## Instructions for the task
Give exactly the lines from the one with "How do I perform: Open" through the final line of the listing below, both included, leaving out any pictures.

## Material provided
□ □ □ □ □ □ □

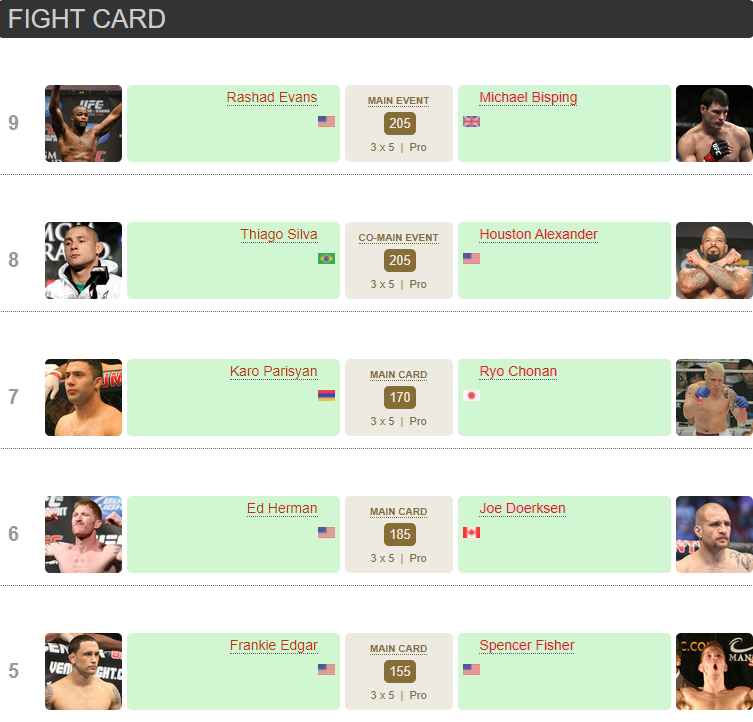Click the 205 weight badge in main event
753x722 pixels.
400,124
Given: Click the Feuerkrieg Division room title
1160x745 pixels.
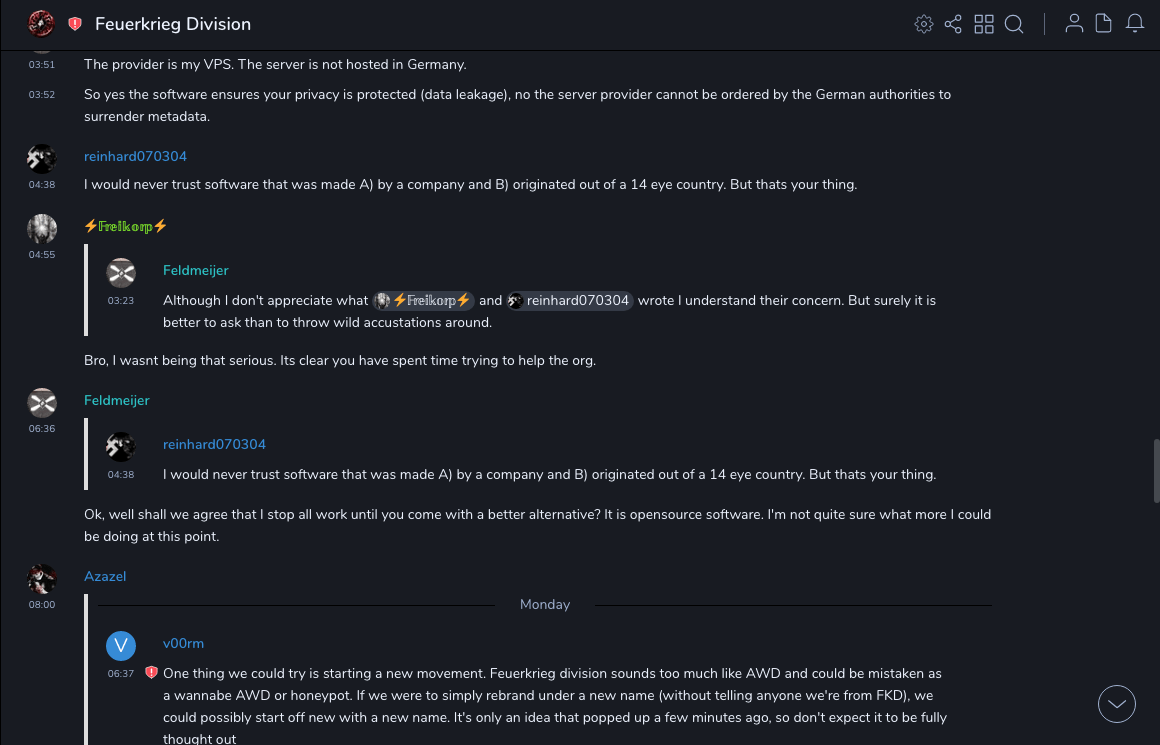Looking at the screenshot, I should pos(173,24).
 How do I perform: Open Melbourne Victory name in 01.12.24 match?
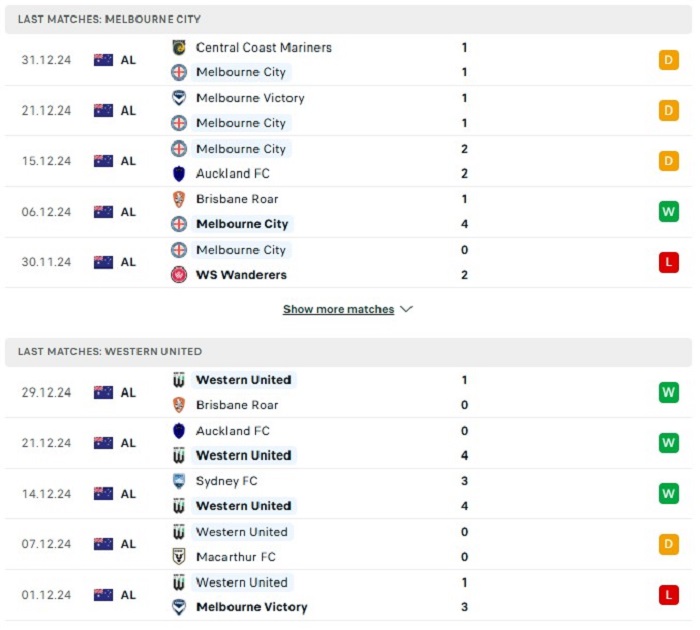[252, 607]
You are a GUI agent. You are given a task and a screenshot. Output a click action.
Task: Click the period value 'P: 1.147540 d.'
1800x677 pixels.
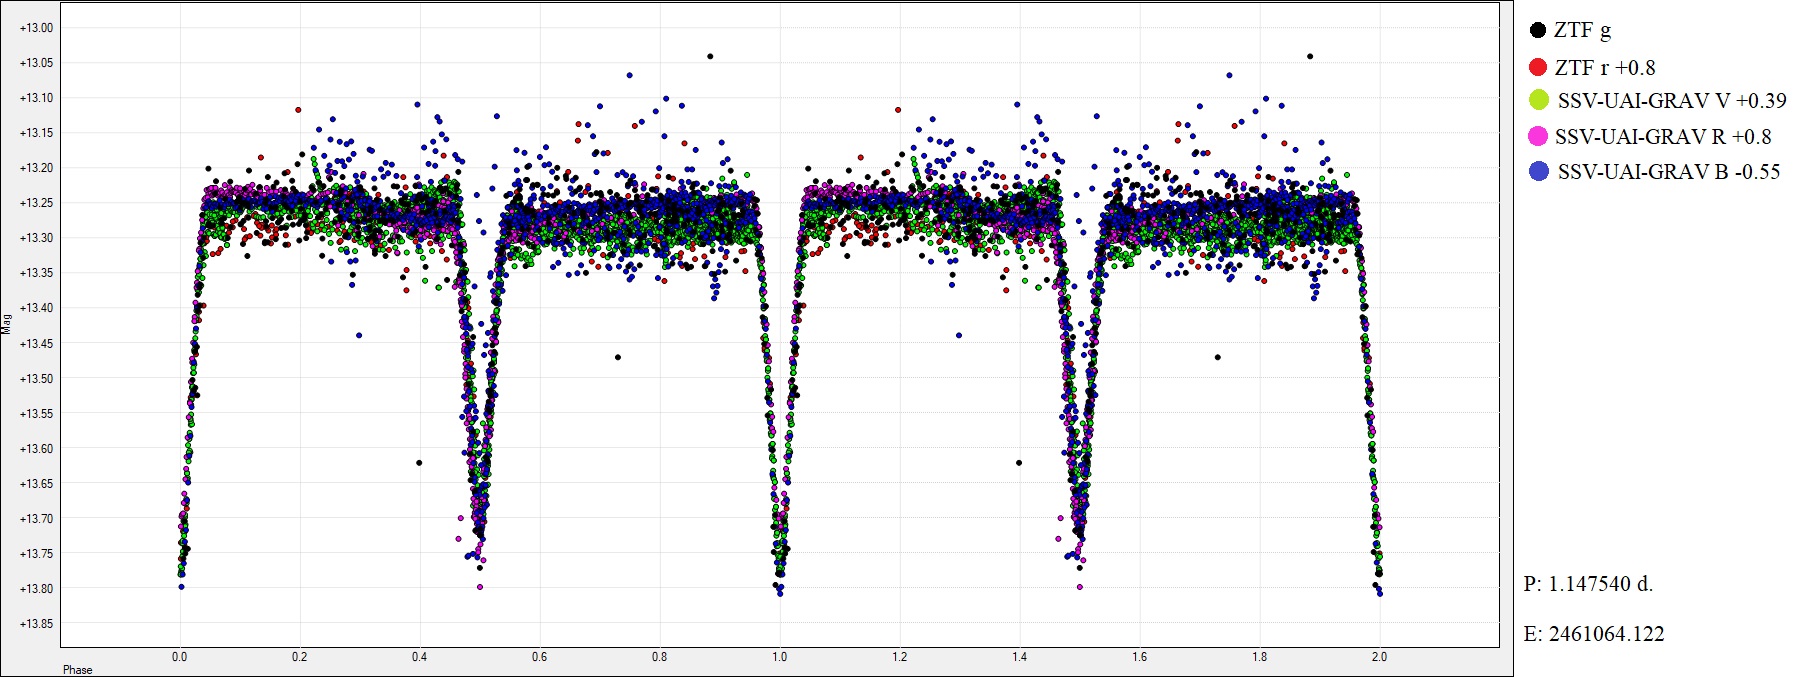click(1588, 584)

□ □ □ □ □ □ □

## Result below
 How do I perform: Open Melbourne Victory name in 01.12.24 match?
[252, 607]
You are a GUI agent. You are given a task and a screenshot. Output a click action.
Task: Click the period value 'P: 1.147540 d.'
1800x677 pixels.
click(1588, 584)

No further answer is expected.